I have to do a final project for my computational linguistics class. We've been using OCaml the entire time, but I also have familiarity with Java. We've studied morphology, FSMs, collecting parse trees, CYK parsing, tries, pushdown automata, regular expressions, formal language theory, some semantics, etc.
Here are some ideas I've come up with. Do you have anything you think would be cool?
A script that scans Facebook threads for obnoxious* comments and silently hides them with JS (this would be run with the user's consent, obviously)
An analysis of a piece of writing using semantics, syntax, punctuation usage, and other metrics, to try to "fingerprint" the author. It could be used to determine if two works are likely written by the same author. Or, someone could put in a bunch of writing he's done over time, and get a sense of how his style has changed.
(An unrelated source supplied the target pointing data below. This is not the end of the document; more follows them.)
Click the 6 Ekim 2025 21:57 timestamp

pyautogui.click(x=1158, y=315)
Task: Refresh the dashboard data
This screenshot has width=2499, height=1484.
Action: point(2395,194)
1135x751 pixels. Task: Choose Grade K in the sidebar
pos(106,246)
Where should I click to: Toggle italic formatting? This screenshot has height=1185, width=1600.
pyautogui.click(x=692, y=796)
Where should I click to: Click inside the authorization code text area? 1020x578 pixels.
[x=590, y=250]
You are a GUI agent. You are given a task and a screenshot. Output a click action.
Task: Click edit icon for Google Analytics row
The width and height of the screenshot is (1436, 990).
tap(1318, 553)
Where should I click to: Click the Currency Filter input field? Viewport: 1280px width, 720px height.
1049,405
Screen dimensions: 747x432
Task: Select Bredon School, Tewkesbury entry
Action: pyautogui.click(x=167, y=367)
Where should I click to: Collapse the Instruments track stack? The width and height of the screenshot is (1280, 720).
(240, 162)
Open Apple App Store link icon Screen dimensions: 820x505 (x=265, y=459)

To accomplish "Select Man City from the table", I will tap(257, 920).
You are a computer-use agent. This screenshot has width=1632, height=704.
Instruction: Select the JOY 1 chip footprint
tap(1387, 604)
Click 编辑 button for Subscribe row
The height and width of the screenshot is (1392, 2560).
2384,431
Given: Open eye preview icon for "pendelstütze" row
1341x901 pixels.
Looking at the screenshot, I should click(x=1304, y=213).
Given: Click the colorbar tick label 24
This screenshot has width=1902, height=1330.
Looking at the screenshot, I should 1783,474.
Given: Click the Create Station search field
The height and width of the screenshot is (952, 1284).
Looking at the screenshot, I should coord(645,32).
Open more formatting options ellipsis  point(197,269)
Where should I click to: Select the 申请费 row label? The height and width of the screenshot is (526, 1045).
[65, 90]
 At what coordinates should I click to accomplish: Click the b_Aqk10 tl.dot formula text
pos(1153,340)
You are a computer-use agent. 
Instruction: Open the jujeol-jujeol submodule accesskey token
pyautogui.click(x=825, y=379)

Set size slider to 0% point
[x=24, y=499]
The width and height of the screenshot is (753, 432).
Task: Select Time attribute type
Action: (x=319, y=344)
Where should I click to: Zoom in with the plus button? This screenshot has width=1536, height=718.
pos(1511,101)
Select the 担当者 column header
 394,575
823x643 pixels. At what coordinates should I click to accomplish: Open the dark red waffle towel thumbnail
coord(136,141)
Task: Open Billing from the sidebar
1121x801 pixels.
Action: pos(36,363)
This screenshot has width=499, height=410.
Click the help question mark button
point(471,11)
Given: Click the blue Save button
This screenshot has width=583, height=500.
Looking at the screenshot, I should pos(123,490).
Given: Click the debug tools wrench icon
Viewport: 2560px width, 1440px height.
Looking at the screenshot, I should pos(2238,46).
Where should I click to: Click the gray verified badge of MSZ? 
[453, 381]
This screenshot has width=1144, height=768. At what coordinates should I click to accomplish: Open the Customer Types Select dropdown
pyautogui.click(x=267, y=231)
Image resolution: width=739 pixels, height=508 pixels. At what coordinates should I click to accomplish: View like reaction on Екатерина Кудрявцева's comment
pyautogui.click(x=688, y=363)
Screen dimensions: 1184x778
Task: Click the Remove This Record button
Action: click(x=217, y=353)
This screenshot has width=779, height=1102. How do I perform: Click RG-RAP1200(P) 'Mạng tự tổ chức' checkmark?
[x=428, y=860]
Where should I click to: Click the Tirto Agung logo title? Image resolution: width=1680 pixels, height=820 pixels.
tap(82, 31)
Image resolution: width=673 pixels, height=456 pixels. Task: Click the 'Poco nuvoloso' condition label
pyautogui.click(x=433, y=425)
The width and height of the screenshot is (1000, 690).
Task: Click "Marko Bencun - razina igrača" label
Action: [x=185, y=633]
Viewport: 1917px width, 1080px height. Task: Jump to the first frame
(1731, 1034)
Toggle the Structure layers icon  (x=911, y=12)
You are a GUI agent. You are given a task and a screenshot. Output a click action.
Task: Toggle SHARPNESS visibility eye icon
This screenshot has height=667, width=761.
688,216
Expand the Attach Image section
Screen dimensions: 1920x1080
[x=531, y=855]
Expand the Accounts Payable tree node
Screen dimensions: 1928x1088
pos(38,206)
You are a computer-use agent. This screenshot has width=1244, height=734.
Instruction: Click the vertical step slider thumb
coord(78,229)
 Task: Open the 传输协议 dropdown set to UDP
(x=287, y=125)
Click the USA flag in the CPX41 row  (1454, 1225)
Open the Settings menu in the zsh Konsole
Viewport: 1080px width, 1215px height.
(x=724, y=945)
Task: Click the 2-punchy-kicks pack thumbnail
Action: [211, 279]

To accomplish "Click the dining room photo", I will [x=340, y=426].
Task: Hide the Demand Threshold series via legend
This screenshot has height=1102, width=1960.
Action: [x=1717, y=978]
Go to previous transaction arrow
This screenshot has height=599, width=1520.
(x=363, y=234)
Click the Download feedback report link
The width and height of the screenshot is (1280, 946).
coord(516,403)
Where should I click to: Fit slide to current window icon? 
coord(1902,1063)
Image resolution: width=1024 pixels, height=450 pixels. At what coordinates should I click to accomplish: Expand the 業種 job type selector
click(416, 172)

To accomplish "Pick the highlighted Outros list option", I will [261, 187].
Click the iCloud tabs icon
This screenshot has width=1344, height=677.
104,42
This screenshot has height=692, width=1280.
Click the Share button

A chat bot (less interesting/original)
I may be permitted to use pre-existing libraries to do this. Do any exist for OCaml? Without a library/toolkit, the above three ideas are probably infeasible, unless I limit it to a very specific domain.
Lower level ideas:
Operations on finite state machines - minimizing, composing transducers, proving that an FSM is in a minimal possible state. I am very interested in graph theory, so any overlap with FSMs could be a good venue to explore. (What else can I do with FSMs?)
Something cool with regex?
Something cool with CYK?
Does anyone else have any cool ideas?
*obnoxious defined as having following certain patterns typical of junior high schoolers. The vagueness of this term is not an issue; for the credit I could define whatever I want and target that.